Every time I encounter non-standard units of time or distance:

It's always a struggle to reframe those in what actually matters, and this is also the same for non-metric units like feet, miles, ounces, pounds.

Currencies are a typical example as well, 80% of the cases you reframe to your currency of reference, i.e. the one you are using daily.

Eth hours/days/months is more ergonomic to use for people as they have a common scale reference in the name. Regarding the month unit, it's inaccurate anyway, you have lunar months, you have 28, 29, 30 and 31 days months. Having an EthMonth is way easier to grasp in terms of timeline than 8192 epochs.
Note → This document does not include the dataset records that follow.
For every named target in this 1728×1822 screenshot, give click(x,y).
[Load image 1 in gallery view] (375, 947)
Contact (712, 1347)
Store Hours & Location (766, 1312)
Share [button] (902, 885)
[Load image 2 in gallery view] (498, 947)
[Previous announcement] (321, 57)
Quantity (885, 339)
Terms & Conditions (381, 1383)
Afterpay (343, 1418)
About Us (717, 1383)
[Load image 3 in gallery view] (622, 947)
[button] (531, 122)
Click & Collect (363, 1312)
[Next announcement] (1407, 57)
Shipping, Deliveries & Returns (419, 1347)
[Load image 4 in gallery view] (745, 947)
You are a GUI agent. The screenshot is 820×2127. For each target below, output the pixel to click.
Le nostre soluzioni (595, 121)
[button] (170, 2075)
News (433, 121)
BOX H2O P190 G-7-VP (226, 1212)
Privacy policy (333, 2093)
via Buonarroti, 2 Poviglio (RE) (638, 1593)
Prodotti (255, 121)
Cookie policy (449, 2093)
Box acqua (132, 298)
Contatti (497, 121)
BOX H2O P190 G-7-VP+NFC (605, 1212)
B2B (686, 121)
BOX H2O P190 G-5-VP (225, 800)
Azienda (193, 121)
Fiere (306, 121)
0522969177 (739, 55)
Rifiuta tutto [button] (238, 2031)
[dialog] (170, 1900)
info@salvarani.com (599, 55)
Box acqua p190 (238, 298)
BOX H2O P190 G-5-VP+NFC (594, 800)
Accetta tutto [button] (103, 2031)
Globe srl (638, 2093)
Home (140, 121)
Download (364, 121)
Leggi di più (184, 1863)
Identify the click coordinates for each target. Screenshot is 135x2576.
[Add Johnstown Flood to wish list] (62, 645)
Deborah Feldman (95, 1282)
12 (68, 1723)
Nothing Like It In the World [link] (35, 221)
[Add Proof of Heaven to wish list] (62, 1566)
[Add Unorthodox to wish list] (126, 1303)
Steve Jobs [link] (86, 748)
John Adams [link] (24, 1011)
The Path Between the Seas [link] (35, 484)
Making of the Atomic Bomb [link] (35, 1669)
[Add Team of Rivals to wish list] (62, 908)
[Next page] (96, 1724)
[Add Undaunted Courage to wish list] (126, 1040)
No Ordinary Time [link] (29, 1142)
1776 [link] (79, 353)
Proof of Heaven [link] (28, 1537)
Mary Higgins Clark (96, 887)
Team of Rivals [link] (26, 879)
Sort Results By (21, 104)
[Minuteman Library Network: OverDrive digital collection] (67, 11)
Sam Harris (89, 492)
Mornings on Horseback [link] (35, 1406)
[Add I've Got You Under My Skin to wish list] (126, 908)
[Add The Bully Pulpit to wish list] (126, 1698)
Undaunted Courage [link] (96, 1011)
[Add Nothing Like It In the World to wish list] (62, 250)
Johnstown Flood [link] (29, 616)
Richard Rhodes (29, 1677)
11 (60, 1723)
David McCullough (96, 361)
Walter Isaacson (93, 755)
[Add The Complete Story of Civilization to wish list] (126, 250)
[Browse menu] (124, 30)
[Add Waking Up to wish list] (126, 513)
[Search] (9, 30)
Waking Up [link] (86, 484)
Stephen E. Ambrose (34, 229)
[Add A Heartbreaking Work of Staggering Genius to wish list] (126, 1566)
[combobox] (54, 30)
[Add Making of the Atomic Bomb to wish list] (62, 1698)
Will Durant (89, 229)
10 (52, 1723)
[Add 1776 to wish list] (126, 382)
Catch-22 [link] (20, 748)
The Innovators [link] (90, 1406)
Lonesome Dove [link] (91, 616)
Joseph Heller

MicahZoltu commented 4 years ago

I would be much less opposed to this if the terms were not cribbed directly from English. For example, eears, eonths, eeks, eays, eours, einutes, eeconds would at least make it abundantly clear to any outside listener/reader that they need to go look up what those terms meant, but would allow for standardized order of magnitude values in communication. My problem with eth-month or ethereum-month is that I can almost guarantee that people will shorthand it to month and confusion will be introduced.

vbuterin commented 4 years ago

Having an EthMonth is way easier to grasp in terms of timeline than 8192 epochs.

The goal is exactly this. It's hard to remember what 256 epochs or 2048 epochs or 65536 epochs actually means, so it makes sense to have a unit to represent these larger quantities that people can naturally understand. Having a name with a bit more distance to existing terms than "ethereum day" / "ethereum month" could be reasonable.

For example, eears, eonths, eeks, eays, eours, einutes, eeconds would at least make it abundantly clear to any outside listener/reader

An "eek" for the 9 day duration is not that bad!

nrhirsch commented 4 years ago

Hours and days, years are based on planetary/solar movements of our earth. If Ethereum wants to make some time measure then I think it should have its own name for such things, not to use the ones proposed. I’m a proponent of ethereum and a miner but those names are a little presumptuous.